But will it? We all thought it would. However, producing the prisoner is not mandatory under the IAD. Indeed, “there shall be a period of thirty days . . . [wherein] the Governor of the sending State” can refuse to honor the request. 18 U.S.C. App. § 2, art. IV(a).
And that’s just what Rhode Island’s governor did here. In a move that everyone seems to agree is of first impression, the governor refused because of Rhode Island’s “longstanding policy” against the death penalty. Handing Defendant over to the feds would open him up to that punishment – and why else would they want him considering he’ll already be LWOPing it up in RI?
Not to be deterred, the US Attorney’s office filed a § 2241(c)(5) petition in federal district court, which Defendant promptly opposed. The district court ruled that Defendant lacked standing and granted the writ. Then the governor stepped in and helped out. On appeal, he was an amicus arguing that the effectiveness of the § 2241(c)(5) petition was nullified by the peremptory IAD denial…and the First Circuit agreed! In a split panel, the majority held that:
[O]nce the federal government has elected to seek custody of a state prisoner under the IAD, it is bound by that decision. Any subsequent ad prosequendum writ is to be considered a written request for temporary custody under the IAD and, as such, subject to all of the strictures of the IAD, including the governor’s right of refusal.
It seems like a win for the little guy, right? Like David has beaten Goliath? Well I’m not sure that’s at all right. Note carefully what the First Circuit says. If the federal prosecutor files an IAD request first, any subsequent § 2241(c)(5) request will be considered naught but a further written request for custody under the IAD regime. But, the court readily acknowledges that “[t]he federal government is not required to seek custody under the IAD; it may elect to seek custody by means of a habeas writ. In that case, the Supremacy Clause requires states to conform to the habeas writ.”
Right. What we have then is an incredibly narrow holding not likely to repeat itself…like ever. AUSAs, in the First Circuit at least, won’t bother going through the IAD anymore. They’ll just go straight to the ad prosequendum petition in the first instance. Why not? What sense would it make to put yourself at risk of being rejected when you can guarantee compliance? Thus, David beats Goliath but it’s a Pyrrhic victory.
Of course, it’s not clear that the battle is over. I suspect that the First Circuit will rehear the case en banc and might well reverse the panel ruling. Of course, that might not even be the end. It could potentially end up at the Supreme Court…and what an interesting case that’d be. The typical proponents of States’ rights are the same Justices who don’t like preventing states from carrying out the death penalty.

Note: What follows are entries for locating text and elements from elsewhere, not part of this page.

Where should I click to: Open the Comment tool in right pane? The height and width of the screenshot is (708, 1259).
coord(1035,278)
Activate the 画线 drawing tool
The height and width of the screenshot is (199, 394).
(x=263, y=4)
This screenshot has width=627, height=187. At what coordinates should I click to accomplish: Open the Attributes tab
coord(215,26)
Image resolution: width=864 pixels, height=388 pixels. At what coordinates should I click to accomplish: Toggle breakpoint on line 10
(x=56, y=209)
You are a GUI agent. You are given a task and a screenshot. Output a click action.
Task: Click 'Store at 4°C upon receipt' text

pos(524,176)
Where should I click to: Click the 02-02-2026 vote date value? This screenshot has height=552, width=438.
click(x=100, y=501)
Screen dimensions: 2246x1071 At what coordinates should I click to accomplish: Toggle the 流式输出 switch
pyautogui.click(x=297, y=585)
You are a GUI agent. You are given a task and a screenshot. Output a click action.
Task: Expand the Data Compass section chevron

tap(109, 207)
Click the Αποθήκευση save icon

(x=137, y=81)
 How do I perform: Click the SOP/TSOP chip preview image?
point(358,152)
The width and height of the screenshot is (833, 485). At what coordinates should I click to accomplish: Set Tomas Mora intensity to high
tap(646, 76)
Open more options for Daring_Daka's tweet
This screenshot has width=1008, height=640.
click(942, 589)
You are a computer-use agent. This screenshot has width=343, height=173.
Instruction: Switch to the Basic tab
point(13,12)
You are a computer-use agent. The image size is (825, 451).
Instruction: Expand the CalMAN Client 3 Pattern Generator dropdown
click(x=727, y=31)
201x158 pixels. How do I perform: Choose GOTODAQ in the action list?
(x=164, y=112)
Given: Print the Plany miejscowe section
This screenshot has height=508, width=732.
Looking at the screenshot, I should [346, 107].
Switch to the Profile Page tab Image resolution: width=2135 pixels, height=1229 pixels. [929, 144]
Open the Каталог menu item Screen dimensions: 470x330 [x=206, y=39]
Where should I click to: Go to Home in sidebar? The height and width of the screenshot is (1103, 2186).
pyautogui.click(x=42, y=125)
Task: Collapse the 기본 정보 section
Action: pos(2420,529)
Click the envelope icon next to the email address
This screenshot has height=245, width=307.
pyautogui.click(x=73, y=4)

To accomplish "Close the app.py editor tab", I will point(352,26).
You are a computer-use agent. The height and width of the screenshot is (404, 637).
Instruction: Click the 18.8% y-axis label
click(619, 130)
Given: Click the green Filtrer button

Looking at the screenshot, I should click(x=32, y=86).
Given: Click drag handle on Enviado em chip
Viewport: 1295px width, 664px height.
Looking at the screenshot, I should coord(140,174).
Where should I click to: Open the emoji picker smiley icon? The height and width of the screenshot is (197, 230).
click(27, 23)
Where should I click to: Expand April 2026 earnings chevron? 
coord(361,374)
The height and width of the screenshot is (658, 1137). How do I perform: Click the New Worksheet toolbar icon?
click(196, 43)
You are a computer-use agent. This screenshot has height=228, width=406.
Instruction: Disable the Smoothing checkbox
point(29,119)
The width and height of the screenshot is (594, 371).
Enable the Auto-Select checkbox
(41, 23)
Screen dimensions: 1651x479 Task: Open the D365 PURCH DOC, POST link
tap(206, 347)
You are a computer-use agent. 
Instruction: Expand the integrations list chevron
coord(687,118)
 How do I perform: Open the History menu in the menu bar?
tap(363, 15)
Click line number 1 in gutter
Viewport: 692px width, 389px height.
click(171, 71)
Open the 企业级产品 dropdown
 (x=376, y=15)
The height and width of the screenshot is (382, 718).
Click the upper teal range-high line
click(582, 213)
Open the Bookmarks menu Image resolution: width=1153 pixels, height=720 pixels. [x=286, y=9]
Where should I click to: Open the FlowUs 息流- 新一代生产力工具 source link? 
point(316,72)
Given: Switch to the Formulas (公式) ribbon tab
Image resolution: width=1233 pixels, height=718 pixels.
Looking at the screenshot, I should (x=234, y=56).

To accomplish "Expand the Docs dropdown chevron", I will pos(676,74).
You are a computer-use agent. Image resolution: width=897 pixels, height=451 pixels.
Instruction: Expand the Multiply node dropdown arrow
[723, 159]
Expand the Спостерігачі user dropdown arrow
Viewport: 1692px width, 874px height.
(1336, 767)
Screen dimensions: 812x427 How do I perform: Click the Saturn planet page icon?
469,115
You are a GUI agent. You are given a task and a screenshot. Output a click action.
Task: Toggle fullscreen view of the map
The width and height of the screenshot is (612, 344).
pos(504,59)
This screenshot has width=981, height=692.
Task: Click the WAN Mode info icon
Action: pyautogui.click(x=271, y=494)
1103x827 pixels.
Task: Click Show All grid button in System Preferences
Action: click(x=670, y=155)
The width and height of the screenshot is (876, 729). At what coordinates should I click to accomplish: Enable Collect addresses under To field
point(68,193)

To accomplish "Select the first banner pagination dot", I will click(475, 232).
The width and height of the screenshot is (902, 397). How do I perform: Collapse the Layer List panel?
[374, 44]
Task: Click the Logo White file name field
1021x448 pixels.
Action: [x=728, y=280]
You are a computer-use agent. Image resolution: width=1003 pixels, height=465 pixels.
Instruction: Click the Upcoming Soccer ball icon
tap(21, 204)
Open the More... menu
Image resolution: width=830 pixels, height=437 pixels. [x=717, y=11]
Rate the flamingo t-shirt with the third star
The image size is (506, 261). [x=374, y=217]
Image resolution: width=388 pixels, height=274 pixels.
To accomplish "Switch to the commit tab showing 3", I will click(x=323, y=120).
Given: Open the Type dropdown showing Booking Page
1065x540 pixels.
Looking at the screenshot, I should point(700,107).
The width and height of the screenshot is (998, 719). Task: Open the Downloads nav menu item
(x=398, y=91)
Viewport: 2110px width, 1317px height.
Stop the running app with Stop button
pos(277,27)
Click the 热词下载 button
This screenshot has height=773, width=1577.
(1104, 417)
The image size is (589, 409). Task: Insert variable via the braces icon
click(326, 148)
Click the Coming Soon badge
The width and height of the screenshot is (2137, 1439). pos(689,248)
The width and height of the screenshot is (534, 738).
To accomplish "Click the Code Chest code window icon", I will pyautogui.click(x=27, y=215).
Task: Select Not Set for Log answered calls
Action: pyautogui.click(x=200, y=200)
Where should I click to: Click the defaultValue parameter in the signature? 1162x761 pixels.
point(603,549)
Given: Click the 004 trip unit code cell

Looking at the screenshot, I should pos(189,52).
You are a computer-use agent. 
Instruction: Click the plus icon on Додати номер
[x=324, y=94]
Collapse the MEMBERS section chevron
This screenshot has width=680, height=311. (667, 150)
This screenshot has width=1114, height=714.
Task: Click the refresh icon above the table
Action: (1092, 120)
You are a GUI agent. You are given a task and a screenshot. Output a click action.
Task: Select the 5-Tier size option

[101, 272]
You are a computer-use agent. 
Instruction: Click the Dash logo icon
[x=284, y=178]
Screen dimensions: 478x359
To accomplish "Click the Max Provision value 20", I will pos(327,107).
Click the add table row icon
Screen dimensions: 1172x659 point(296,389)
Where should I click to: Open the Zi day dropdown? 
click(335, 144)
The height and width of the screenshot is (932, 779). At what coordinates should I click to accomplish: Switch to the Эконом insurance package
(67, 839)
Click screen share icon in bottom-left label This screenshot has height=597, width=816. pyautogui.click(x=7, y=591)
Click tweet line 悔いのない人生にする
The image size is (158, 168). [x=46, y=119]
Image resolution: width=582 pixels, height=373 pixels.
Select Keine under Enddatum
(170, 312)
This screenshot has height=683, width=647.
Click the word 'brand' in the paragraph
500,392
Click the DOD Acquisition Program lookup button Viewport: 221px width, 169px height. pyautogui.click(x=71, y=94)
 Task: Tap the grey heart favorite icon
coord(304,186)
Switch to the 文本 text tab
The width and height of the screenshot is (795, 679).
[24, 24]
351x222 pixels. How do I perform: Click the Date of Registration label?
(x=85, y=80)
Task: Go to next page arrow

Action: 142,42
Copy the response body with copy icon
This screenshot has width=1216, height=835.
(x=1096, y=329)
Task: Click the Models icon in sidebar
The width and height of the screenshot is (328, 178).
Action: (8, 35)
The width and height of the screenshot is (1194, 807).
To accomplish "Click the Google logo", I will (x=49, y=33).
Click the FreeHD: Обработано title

When the tables are turned, could we expect someone like Justice Kennedy or Thomas to stay true to their pro-states bent and side with RI? Or would it end up being a repeat of Gonzales v. Raich, 545 U.S. 1 (2005)?
I certainly have no crystal ball. I can only see what’s in front of me but what I see is a hollow victory for Rhode Island and a rare form of habeas that’s about to become a lot less rare.